A bit of education and some bear spray and your day would have been better. Congratulations for trying to achieve a challenging objective.”


Hi Derek,

Thanks for your comments and concern. This being my ninth time to The Canadian Rockies, an area I love for amazing climbing, wildlife and the friendship of Canadian people, I am very much aware of ‘standard’ bear safety theory.  I think it’s safe to say we met this Grizzly under extraordinary circumstances, at a time of year when one would rarely carry bear spray for example. I think this factor is endorsed by many locals who have expressed surprise this attack happened at this time of year. Also, given the extremely difficult nature of the route we were attempting, hence the odd time of night we encountered the bear, this would be considered unusual as well.

Although much of the mainstream media described us as running – because neither Greg nor I have spoken to any of them to confirm or deny – the bear was in fact upon us almost immediately, a few steps were taken at most. We didn’t see it coming because of the dark, so we were very much controlled and not panicking and walking. When we turned the bear was running at full speed, only metres from us and the attack happened in seconds. We did not cause the attack other than by being in the place we were.

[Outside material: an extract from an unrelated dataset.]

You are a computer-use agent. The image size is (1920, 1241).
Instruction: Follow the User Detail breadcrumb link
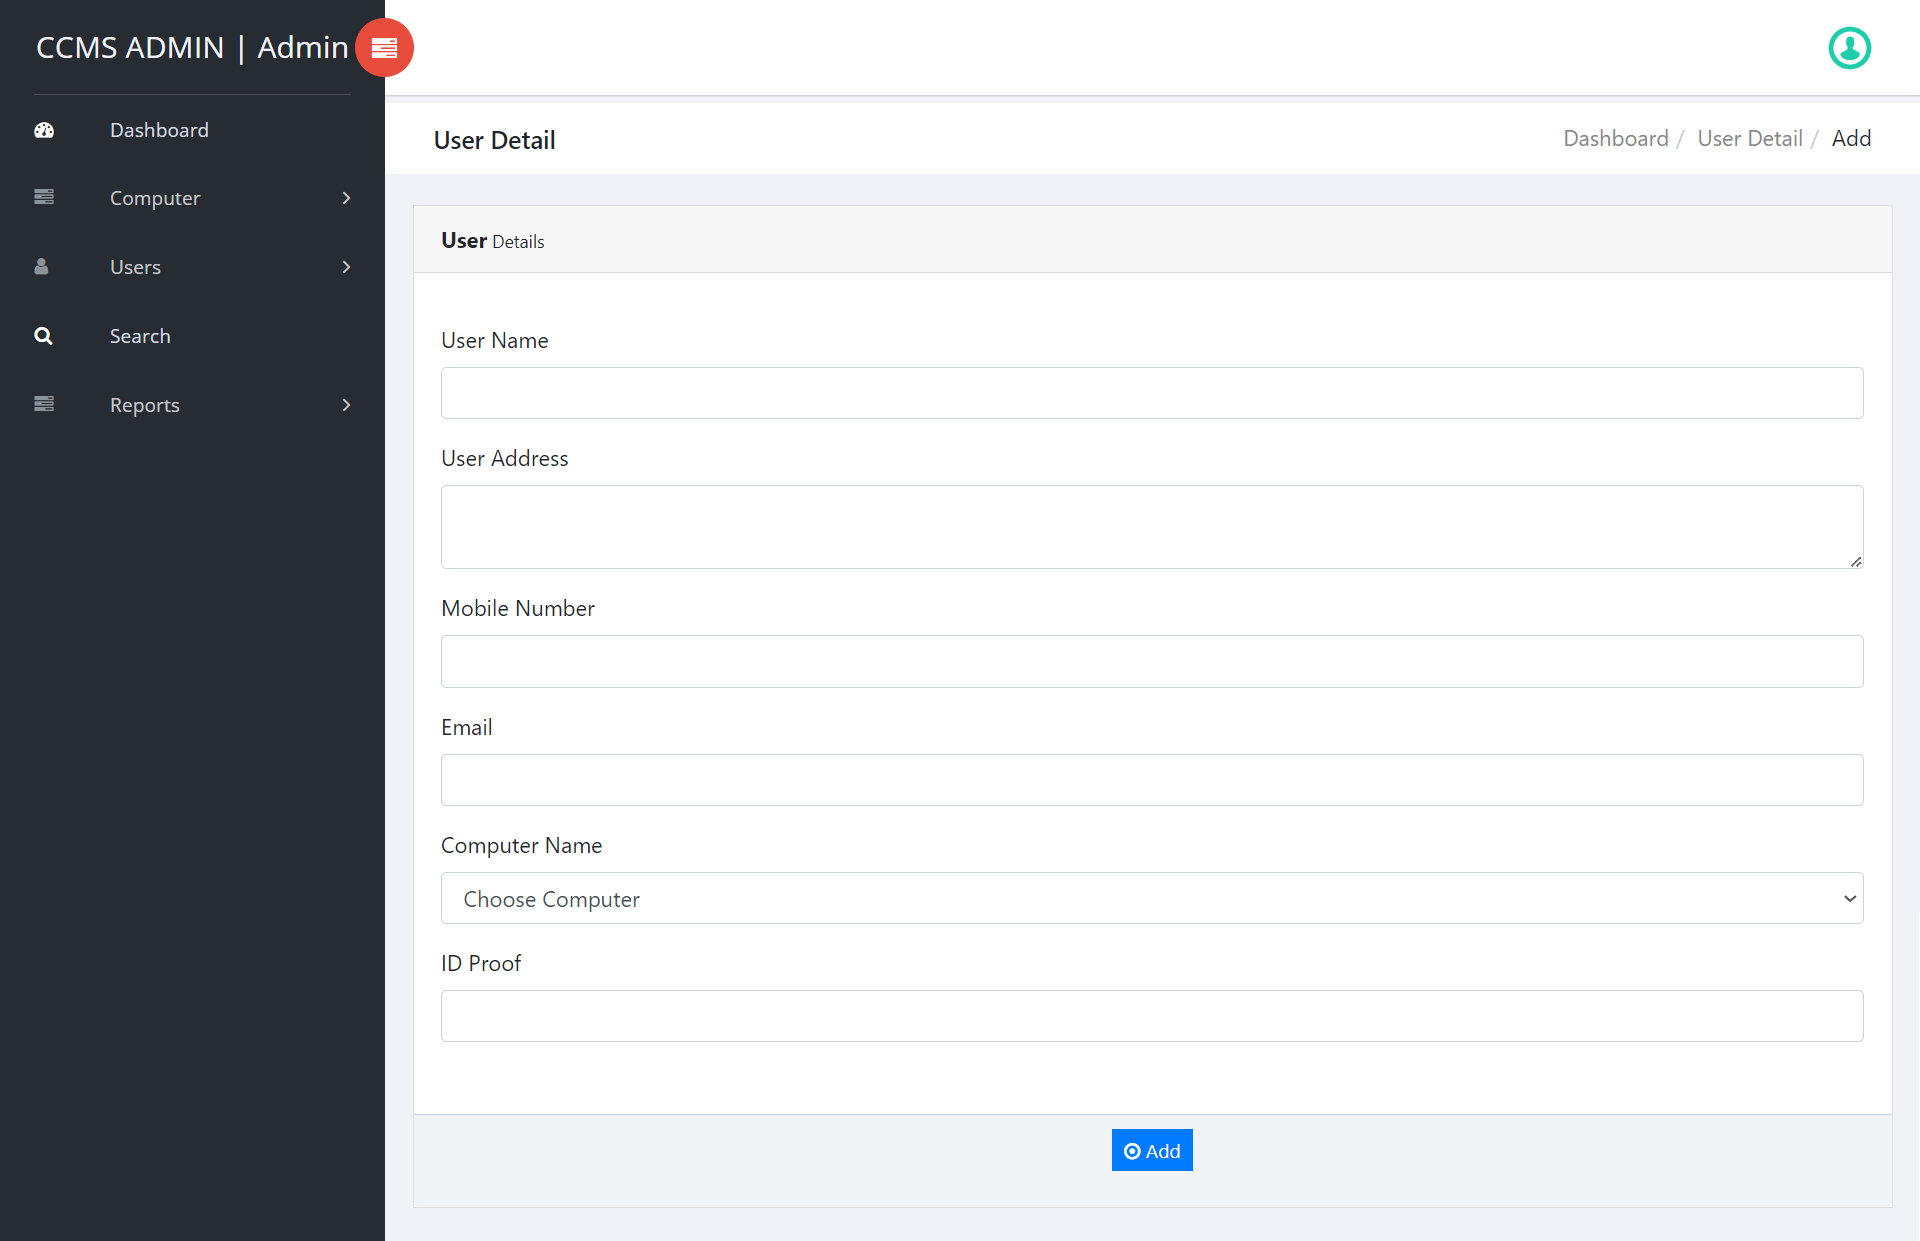1749,138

I could have been carrying a Glock 9mm but it would have been of no use unless it was in my hand and ready. Bear spray would not have helped unless carried in position and ready for action. Can you honestly say this is how you walk around the hills, armed and ready at every step?   Also, you should know I have the utmost respect for bears and their territory and I am very pleased to hear the bear won’t be terminated because of our, or its actions, the area is to be made ‘out of bounds’ for the winter. Hopefully this will end the speculation and uninformed comments doing the rounds on other sites.  

It appears the few people that have criticised our actions are very skilled in the correct procedure if faced with a bear attack, but it also appears they have not actually been in the unenviable position themselves. If this is your case, maybe you should wait and see what you do given similar circumstances, and then maybe you would think twice about writing a somewhat condescending message. I could have started this message giving you two words but I chose not to.

You say bears don’t stalk or track people. In general I’m sure you are correct, but bears, like people, like any animal, are individual, who is to say they all act the same and rules and normal actions are always followed… The ferrets I kept as a teenager had the reputation for fierceness and biting, but they were as soft as hamsters, although I hear hamsters can give a good out of character nip if provoked!

Finally, I have not eaten an animal other than fish for 22 years, how about you? You and other peoples concern for one animal is admirable, but I wonder how many of the people criticising Greg and my actions eat animals and in doing so are a part of the massive cruelty happening on a daily basis to animals around the world?

All the best and hoping you never experience what we did.

Nick Bullock.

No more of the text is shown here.